Und auch seltsame Gefühle tauchen in mir auf: Erleichterung und Freiheit. In dem Moment, in dem sich zwei kraftvolle Bilder in der Mitte zwischen Himmel und Hölle treffen, finde ich meine richtigen Eltern. Ich brauche meinen Vater nicht in den Kerker zu versenken und meine Mutter zu erhöhen. Dank meines Vaters hat mein Charakter Eigenschaften wie Ehrgeiz, Gelassenheit und eine gesunde Portion Egoismus. Dies ist nicht die ganze Liste, ich habe viel mehr von meinem Vater mitgenommen und bin ihm und meiner Mutter dankbar. Ich sehe in meinen Eltern keine allmächtigen Götter, sondern gewöhnliche lebende Menschen mit einer Reihe von allen menschlichen Qualitäten, sowohl guten als auch schlechten. Sie versuchten so zu leben, wie sie glaubten, treu zu sein. Sie strebten nach ihren Träumen und es ist nicht ihre Schuld, dass alles so kam. Ich muss nicht mehr jedem von ihnen treu sein und das eine regelmäßig verleugnen, um die Liebe des anderen zu verdienen.

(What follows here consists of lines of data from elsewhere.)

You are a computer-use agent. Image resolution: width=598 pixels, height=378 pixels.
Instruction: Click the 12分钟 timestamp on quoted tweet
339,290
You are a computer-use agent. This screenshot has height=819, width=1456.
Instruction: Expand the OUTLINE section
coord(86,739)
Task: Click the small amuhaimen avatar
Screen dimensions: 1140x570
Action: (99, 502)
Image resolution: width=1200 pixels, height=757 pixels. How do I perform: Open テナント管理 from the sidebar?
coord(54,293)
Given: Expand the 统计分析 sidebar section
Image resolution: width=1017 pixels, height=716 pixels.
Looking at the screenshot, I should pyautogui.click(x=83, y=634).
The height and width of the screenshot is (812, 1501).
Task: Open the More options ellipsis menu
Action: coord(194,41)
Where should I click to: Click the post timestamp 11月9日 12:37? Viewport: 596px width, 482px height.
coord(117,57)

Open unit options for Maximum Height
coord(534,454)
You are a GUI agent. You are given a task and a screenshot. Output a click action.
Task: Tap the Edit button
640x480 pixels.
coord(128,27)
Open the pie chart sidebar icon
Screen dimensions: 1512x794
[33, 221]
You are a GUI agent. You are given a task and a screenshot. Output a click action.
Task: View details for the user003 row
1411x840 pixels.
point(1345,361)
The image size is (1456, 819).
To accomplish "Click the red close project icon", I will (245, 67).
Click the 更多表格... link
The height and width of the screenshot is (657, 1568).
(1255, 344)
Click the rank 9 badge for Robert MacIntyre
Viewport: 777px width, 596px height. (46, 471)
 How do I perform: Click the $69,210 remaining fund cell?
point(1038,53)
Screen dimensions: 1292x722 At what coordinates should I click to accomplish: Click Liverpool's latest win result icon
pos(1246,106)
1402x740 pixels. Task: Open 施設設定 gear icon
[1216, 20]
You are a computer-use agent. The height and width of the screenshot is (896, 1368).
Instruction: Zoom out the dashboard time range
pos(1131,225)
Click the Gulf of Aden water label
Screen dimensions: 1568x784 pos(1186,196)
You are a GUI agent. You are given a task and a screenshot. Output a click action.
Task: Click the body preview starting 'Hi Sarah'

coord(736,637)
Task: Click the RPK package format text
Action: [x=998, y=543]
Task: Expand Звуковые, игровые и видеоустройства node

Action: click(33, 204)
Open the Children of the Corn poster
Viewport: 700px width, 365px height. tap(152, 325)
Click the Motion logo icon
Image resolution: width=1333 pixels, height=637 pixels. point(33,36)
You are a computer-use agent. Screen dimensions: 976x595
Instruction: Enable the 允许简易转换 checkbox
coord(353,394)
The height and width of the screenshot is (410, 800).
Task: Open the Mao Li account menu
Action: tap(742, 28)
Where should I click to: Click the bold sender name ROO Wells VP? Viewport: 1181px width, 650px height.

Trotz der Tatsache, dass meine Eltern praktisch immer noch nicht miteinander kommunizieren, sind sie in mir zusammen. Nein, das ist kein Bild davon, wie süß sie Tee trinken. Dies ist eine Geschichte über meine Anerkennung jedes einzelnen von ihnen, wie sie sind. Heute haben alle Eltern Zugriff auf die ganze Skala von Gefühlen und ich weiß, dass ich sowohl meine Mutter als auch meinen Vater liebe. Ich habe aufgehört, Waise zu sein, weil ich mit jedem von ihnen meine ganz besonderen, nicht immer einfachen, aber echten Beziehungen habe. Durch die Anerkennung des Rechts jedes Elternteils auf ihr eigenes Leben erhielt ich das Recht, mein Leben zu leben. Wenn ich mich früher entschieden habe, nicht wie meine Mutter oder mein Vater zu sein, ist meine Wahl heute meine Meinung und mein Weg. Meine Eltern hörten auf, meine mächtigen Götter zu sein, und ich hörte auf, ihnen auf die eine oder andere Weise zu dienen. Jetzt bin ich der gewöhnlichste Sterbliche, der das Recht auf mein eigenes Leben hat.